GLUT4 is an insulin-responsive glucose transporter located in the heart, skeletal muscle, brain, and adipose tissue. GLUT4 is generally in vesicles in the cytoplasm. In response to insulin, more GLUT4 transporters are relocated from these vesicles to the cell membrane. At the binding of insulin (released from the islets of Langerhans) to receptors on the cell surface, a signalling cascade begins by activating phosphatidylinositolkinase activity which culminates in the movement of the cytoplasmic vesicles toward the cell surface membrane. Upon reaching the plasmalemma, the vesicles fuse with the membrane, increasing the number of GLUT4 transporters expressed at the cell surface, and hence increasing glucose uptake.

GLUT4 has a Km value for glucose of about 5 mM, which as stated above is the normal blood glucose level in healthy individuals. GLUT4 is the most abundant glucose transporter in skeletal muscle and is thus considered to be rate limiting for glucose uptake and metabolism in resting muscles. The drug metformin phosphorylates GLUT4, thereby increasing its sensitivity to insulin.
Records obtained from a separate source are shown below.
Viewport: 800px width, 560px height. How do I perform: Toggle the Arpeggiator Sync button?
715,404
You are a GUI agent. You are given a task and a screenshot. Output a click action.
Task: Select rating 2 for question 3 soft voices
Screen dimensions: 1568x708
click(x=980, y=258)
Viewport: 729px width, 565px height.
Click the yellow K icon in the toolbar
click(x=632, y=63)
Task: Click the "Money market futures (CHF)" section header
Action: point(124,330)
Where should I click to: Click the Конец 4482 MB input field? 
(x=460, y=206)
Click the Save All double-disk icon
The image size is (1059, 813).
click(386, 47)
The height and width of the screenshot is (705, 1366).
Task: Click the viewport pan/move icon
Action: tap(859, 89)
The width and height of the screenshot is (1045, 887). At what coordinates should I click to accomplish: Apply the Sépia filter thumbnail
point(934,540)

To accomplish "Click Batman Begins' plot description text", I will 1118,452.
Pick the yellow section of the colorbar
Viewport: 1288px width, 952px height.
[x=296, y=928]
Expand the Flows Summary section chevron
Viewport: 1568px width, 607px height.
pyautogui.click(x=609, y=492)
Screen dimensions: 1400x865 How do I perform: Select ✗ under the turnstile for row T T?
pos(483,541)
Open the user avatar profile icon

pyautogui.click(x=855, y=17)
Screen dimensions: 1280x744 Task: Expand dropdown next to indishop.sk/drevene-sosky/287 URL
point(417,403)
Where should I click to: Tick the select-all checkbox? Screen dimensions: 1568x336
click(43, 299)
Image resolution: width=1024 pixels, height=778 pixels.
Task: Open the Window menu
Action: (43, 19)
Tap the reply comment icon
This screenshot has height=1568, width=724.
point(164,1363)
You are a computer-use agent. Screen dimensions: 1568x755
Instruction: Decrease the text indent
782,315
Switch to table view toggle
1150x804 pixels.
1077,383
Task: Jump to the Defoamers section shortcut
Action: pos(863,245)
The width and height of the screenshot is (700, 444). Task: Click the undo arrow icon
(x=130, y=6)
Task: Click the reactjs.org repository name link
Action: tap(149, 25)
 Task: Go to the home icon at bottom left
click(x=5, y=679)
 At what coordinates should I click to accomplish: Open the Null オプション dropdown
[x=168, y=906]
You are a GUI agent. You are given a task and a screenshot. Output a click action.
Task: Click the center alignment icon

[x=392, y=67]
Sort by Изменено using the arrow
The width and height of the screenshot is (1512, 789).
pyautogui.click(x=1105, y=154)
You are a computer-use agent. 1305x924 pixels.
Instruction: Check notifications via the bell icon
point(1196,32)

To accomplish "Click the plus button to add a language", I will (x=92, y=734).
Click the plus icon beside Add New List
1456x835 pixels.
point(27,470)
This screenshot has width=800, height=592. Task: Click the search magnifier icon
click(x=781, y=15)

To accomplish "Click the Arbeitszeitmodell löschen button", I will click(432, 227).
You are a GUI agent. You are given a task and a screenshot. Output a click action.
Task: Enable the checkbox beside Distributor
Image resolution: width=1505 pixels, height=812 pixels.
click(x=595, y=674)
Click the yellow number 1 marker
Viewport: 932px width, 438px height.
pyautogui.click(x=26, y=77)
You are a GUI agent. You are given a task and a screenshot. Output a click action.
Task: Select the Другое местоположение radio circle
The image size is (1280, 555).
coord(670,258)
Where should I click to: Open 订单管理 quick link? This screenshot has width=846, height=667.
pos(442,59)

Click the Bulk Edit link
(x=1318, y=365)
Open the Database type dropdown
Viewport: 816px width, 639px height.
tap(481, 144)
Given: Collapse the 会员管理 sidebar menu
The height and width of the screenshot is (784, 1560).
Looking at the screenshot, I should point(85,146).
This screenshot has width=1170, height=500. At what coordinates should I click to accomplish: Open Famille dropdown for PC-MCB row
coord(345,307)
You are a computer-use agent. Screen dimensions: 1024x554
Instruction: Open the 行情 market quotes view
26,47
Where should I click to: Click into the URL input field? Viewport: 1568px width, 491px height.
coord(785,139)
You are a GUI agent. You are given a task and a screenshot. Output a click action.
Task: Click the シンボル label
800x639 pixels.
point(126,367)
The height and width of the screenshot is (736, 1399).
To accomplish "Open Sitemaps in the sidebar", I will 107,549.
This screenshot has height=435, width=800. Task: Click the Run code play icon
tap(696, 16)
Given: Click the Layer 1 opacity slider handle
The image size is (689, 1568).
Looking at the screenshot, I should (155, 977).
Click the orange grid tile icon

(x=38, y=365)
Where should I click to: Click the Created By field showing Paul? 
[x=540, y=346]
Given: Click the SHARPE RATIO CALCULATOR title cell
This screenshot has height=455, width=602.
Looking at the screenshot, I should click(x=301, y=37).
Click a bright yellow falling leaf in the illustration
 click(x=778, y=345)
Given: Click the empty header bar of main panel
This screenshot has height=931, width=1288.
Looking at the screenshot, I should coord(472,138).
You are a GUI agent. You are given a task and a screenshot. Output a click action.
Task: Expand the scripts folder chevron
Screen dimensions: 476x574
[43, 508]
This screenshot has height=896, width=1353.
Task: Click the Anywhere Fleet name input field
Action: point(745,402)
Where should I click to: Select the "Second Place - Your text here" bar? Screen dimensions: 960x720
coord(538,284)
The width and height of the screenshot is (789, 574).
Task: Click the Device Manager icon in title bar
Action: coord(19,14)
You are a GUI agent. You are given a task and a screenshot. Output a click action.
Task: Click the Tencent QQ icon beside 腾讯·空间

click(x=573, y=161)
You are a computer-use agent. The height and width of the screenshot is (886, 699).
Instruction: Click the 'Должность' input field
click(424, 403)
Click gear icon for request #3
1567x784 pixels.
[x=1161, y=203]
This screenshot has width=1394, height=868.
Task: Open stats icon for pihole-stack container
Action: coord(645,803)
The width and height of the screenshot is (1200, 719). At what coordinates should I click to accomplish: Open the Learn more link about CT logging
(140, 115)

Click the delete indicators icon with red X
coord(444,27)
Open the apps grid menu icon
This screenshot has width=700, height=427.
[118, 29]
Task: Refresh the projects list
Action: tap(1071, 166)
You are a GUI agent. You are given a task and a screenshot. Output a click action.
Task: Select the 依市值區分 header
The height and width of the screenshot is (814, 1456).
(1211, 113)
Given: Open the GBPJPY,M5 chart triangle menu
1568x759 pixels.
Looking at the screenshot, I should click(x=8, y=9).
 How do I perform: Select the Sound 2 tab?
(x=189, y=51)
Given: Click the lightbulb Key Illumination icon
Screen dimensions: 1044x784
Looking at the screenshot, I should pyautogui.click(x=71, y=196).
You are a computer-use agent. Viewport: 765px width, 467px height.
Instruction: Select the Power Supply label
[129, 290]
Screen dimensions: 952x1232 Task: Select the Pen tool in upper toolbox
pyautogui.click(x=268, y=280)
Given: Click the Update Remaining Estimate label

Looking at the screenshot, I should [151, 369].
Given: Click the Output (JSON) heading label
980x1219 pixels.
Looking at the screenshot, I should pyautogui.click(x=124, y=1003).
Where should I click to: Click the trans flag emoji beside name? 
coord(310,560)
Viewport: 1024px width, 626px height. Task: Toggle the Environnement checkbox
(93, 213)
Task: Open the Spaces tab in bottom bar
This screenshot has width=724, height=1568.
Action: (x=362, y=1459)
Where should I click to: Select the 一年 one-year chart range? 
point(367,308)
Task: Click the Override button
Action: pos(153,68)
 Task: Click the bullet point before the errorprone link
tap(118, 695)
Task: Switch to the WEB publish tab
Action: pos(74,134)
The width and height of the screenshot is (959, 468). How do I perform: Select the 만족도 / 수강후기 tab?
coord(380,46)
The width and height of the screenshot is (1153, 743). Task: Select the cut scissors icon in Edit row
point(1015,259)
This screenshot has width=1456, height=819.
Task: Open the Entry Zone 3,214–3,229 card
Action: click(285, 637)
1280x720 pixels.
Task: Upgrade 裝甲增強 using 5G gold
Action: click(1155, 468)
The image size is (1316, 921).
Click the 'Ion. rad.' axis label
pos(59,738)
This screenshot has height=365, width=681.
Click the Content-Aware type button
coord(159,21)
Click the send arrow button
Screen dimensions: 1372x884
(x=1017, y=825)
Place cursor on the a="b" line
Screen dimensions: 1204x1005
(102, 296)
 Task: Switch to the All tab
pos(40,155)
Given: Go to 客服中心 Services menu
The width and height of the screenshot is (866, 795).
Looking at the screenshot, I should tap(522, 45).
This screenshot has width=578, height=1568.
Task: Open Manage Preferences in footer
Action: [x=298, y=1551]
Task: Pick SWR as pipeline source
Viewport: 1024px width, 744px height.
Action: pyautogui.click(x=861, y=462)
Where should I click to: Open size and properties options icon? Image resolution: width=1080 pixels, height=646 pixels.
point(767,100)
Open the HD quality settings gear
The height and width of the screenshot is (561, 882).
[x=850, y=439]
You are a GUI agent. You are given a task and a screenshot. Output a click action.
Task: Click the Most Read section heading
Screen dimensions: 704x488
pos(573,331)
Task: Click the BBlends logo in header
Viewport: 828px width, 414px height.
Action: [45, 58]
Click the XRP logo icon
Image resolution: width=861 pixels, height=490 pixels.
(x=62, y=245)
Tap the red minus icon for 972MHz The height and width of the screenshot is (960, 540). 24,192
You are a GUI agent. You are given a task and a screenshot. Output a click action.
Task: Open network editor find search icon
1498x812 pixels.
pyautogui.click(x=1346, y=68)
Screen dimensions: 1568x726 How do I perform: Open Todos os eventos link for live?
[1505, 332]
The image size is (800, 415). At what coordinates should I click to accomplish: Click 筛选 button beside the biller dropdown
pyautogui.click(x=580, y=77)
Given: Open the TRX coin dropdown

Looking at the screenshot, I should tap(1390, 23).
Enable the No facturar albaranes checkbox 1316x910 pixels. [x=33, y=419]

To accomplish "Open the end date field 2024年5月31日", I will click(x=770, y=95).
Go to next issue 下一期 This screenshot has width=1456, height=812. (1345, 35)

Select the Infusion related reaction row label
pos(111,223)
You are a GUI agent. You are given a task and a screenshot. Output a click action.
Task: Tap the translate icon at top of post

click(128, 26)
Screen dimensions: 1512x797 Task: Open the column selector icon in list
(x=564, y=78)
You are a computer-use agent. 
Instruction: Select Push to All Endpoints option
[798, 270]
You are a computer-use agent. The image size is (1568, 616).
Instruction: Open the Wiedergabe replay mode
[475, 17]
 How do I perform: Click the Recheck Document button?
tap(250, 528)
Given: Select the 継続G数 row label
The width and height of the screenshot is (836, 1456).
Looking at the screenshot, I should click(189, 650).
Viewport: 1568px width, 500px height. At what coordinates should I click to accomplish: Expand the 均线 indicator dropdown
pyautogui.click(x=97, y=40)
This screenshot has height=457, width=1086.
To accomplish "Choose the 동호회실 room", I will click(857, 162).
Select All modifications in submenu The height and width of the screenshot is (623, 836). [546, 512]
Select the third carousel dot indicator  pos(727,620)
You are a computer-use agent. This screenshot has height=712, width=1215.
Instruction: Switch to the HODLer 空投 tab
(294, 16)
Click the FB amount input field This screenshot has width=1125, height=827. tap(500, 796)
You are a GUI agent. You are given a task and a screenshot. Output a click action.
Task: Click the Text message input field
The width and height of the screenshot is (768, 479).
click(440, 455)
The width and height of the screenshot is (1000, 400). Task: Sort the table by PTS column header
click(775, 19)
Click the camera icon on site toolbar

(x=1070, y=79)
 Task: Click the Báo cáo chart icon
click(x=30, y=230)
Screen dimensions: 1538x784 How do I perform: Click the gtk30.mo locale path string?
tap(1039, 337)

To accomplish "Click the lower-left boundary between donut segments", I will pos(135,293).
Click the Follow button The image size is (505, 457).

== Secondary active transport ==
Facilitated diffusion can occur between the bloodstream and cells as the concentration gradient between the extracellular and intracellular environments is such that no ATP hydrolysis is required. However, in the kidney, glucose is reabsorbed from the filtrate in the tubule lumen, where it is at a relatively low concentration, passes through the simple cuboidal epithelia lining the kidney tubule, and into the bloodstream where glucose is at a comparatively high concentration. Therefore, the concentration gradient of glucose opposes its reabsorption, and energy is required for its transport.

The secondary active transport of glucose in the kidney is Na^{+} linked; therefore an Na^{+} gradient must be established. This is achieved through the action of the Na^{+}/K^{+} pump, the energy for which is provided through the hydrolysis of ATP. Three Na^{+} ions are extruded from the cell in exchange for two K^{+} ions entering through the intramembrane enzyme Na^{+}/K^{+}-ATPase; this leaves a relative deficiency of Na^{+} in the intracellular compartment. Na^{+} ions diffuse down their concentration gradient into the columnar epithelia, co-transporting glucose. Once inside the epithelial cells, glucose reenters the bloodstream through facilitated diffusion through GLUT2 transporters.

Hence reabsorption of glucose is dependent upon the existing sodium gradient which is generated through the active functioning of the Na^{+}/K^{+}-ATPase. As the cotransport of glucose with sodium from the lumen does not directly require ATP hydrolysis but depends upon the action of the ATPase, this is described as secondary active transport.

There are two types of secondary active transporter found within the kidney tubule; close to the glomerulus, where glucose levels are high, SGLT2 has a low affinity yet high capacity for glucose transport. SGLT1 transporters are found close to the loop of Henle and in the distal convoluted tubule of the nephron where much glucose has been reabsorbed into the bloodstream. These have a high affinity for glucose and a low capacity. Functioning in conjunction, these two secondary active transporters ensure that only negligible amounts of glucose are wasted through excretion in the urine.